[Entries taken from a collection]
┄┄┄┄┄┄┄┄┄┄

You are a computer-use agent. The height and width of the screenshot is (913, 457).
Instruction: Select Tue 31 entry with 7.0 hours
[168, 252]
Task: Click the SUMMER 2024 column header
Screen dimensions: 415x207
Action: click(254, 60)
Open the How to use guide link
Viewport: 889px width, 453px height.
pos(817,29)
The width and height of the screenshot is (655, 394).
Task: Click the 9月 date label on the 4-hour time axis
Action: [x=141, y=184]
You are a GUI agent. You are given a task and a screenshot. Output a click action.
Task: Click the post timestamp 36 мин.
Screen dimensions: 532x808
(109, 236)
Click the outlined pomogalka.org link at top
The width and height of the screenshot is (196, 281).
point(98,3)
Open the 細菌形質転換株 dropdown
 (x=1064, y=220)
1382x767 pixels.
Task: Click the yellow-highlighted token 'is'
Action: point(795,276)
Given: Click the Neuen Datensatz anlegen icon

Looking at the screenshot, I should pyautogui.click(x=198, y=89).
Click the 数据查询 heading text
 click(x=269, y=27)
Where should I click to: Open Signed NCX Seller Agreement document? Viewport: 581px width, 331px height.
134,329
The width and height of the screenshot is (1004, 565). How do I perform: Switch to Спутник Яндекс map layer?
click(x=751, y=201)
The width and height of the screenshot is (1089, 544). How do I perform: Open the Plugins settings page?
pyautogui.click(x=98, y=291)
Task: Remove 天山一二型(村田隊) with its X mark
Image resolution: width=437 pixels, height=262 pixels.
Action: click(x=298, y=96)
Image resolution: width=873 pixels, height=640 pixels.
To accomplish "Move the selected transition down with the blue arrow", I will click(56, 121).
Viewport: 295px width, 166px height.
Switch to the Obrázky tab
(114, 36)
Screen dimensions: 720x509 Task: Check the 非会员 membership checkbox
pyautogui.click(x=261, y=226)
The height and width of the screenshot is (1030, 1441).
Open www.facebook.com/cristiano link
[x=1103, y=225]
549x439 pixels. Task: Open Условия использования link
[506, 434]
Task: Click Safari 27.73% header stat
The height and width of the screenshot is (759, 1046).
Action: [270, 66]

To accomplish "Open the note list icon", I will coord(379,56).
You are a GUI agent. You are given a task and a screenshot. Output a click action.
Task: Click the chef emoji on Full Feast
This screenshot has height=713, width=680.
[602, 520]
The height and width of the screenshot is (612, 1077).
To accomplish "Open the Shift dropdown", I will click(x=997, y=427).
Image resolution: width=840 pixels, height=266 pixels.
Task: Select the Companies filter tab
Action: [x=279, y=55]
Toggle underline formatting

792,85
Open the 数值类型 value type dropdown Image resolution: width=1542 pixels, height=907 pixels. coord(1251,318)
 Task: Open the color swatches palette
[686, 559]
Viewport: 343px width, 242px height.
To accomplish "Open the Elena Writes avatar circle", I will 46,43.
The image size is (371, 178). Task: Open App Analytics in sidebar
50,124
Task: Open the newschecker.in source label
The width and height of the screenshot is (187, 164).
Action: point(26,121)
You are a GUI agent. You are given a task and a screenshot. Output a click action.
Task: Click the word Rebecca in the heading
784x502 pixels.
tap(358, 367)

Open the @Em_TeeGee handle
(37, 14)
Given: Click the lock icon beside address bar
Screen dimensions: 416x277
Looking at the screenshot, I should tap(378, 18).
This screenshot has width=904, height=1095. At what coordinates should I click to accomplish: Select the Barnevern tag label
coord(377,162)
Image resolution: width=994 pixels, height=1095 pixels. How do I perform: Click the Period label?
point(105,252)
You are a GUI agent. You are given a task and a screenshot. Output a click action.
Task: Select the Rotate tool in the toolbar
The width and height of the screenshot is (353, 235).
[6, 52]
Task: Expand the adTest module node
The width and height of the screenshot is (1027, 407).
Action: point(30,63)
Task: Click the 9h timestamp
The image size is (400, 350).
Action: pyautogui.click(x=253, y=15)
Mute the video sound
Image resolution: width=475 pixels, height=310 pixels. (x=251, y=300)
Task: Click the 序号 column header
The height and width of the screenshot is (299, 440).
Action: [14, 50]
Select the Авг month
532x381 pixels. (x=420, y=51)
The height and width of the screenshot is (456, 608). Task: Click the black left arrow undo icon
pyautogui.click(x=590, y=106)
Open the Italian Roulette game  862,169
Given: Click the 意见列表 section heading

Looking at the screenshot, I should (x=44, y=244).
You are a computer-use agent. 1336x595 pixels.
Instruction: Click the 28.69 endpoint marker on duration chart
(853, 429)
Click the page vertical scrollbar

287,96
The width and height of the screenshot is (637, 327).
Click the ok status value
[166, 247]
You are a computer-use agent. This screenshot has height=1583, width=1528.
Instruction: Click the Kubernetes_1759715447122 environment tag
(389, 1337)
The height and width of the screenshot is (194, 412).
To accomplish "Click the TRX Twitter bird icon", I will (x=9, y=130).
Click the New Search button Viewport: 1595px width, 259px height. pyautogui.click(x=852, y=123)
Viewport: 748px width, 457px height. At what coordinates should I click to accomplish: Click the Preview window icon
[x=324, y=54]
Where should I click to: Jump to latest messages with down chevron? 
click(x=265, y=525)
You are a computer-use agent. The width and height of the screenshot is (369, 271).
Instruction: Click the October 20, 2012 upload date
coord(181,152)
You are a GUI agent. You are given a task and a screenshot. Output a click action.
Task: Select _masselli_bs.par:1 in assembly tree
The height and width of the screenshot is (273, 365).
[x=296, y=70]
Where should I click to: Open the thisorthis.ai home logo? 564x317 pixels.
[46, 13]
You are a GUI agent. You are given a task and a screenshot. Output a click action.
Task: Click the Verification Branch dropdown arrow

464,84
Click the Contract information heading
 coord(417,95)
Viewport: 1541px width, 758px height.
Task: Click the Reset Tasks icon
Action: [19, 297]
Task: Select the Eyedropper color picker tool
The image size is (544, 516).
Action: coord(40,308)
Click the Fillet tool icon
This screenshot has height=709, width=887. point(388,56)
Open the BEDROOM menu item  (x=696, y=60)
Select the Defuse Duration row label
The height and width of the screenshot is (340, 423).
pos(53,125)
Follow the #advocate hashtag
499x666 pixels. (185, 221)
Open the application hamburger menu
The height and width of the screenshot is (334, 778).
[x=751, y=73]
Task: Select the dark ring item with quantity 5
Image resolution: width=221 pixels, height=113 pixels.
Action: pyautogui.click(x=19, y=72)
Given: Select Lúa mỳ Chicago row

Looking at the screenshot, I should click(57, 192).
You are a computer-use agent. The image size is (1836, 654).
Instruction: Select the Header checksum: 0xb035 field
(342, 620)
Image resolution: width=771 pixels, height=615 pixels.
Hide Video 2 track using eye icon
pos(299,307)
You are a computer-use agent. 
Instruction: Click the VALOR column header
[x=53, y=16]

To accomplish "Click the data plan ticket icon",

┄┄┄┄┄┄┄┄┄┄

What this task involves
Check the lines above and copy each one that includes "timestamp".

Completed task
Task: Click the post timestamp 36 мин.
Task: Click the 9h timestamp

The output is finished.